The living arrangements between Dr. Alexiev and Nora made the people of Gabarevo uneasy. Rumors began to spread; eventually this would force Dr. Alexiev and Nora to marry. The marriage took place on 26 September 1924 – at the time of the marriage he was 40 and she was 25. In the marriage documents Peter was identified as a bachelor and Nora as a widow. She would tell people that she had a daughter named Maria who was born in 1919 and who died shortly after.

===Eleonora's character===
Nora Krueger was a teacher of French, English and Latin, and also did the props for the amateur local theater productions. She is said to have offered her services as prompter; however, the bullet had affected her vocal cords, and she kept her voice low and spoke mainly through the nose. To many of her students she would hint at various things: that she had lived in a royal palace, bathed in a golden tub, maids dressed her, brushed her hair and cut her nails.

She made a painting of flowers, presented by her to Stefanka Nestorova, which was interpreted by people obsessed with her mystery: The poppy would represent Maria, the oats, Olga, the gentian, Tatyana, the scilla ("vasilyok") would represent the Tsarevich, and finally chamomile ("romashka") would represent the Romanovs.

Nora loved and had many dogs; one of her dogs was named "Maron", which is a very unusual name for Bulgaria. The name is also an anagram for "Roman", short for Romanov. More simply, the meaning of "marron" in French is "brown", which is not unusual for the dog of a French teacher. The names of her other dogs were Rex, Tangra, Beba, Jimmy and Johnny.

Nora was a smoker and used opium. Nora would tell that she picked up this habit from an aunt of hers. On the other hand, Dr. Alexiev would justify it by stating that the opium relieved the pain from her bullet wounds. Nora was unable to sleep in a completely horizontal position and was sleeping in a reclining position.

In 1936 Nora traveled to Germany and lived in Berlin for a year.

===George Zhudin===
Dr. Alexiev and Eleonora Kruger were soon joined by a young Russian named George Pavlovich Zhudin, who ended up living in the same house as Dr. Alexiev and Eleonora. George was described as a tall and slim man with a pale face, and it was told that George was sick with tuberculosis – the symptoms for tuberculosis and hemophilia can be similar (Anastasia's younger brother, Alexei, suffered from hemophilia). Dr. Alexiev would tell that George is not contagious. It was widely speculated that Nora and George were sister and brother, although they themselves never confirmed this.
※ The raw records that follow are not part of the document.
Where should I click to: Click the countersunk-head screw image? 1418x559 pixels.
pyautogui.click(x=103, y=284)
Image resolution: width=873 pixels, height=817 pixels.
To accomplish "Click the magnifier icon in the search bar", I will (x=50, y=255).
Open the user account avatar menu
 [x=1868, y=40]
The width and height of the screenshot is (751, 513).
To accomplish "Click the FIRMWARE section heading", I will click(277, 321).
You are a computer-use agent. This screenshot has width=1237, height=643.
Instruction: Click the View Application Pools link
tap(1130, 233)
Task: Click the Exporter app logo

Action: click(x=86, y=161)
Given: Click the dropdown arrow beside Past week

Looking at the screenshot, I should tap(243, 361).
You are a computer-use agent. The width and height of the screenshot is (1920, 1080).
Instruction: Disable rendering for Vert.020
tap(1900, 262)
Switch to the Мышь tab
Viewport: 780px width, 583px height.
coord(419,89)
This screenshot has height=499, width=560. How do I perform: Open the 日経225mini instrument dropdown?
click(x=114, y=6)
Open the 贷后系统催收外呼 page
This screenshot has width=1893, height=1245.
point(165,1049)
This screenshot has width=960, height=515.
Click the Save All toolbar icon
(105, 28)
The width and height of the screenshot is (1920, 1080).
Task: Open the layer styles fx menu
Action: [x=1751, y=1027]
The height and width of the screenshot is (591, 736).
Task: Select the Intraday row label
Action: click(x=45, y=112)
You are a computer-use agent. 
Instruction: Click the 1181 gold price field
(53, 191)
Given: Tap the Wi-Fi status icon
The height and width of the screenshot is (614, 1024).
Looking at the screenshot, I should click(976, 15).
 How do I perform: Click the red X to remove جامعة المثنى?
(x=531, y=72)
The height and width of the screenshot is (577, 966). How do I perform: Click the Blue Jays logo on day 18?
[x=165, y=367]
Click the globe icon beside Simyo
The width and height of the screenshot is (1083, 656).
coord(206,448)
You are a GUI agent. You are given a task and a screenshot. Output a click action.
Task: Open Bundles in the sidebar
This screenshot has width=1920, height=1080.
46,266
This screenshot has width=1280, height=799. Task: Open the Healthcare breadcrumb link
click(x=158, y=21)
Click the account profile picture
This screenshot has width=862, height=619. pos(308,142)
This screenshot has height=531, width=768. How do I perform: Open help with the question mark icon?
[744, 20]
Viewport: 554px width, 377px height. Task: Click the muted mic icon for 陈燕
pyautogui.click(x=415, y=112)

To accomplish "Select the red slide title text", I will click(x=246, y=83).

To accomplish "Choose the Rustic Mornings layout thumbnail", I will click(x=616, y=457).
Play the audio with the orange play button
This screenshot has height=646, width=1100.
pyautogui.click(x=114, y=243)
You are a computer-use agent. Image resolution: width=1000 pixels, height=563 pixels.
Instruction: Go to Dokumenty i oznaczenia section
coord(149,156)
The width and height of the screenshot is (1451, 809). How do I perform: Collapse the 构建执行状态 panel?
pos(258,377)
George died on 27 December 1930, and was buried in the village of Gabarevo. In his death certificate his parents are listed as Paul Stefanov and Alexandra Sergeevna. Under subject and nationality, George is listed as Russian. Nora would often visit his grave and is said to have planted two trees there. After her death, she was buried on his right side, a tradition for Russian people related by blood. Additionally, when their graves were excavated in the 1990s, a ladanka was found in George's grave – a small icon of Christ customarily left inside the graves of high-profile Russian aristocrats.

===The other Russians===
The other Russians who comprised the small community living in Gabarevo were registered at the city hall as Matvei Pavlovich Kolishev, Sergei Maximovich Kuzmich, and Iakov Simeonovich Latvinov. The other Russians were employed by Dr. Alexiev and Eleonora Kruger, and cooked and cleaned their house.

Around 1928, Constantine Pavlovich Zhudin, another Russian, joined the circle around Nora. Constantine Zhudin was stranded in Istanbul, Turkey and unable to leave. Dr. Alexiev had requested from one of his neighbors in Gabarevo a favor. This favor consisted of the elderly man getting a certificate from the local municipality certifying that he was in advanced age and was in need of a male support in maintaining his agricultural work. This certificate accomplished its purpose and Constantine Zhudin moved to Bulgaria. He initially settled in Gabarevo; however, later he relocated to Sofia and worked at the French Embassy in Bulgaria.

Neither Eleonora nor Georgi ever actually claimed to be Russian royalty. However, they both seemed to have an uncanny resemblance to Anastasia and Alexei.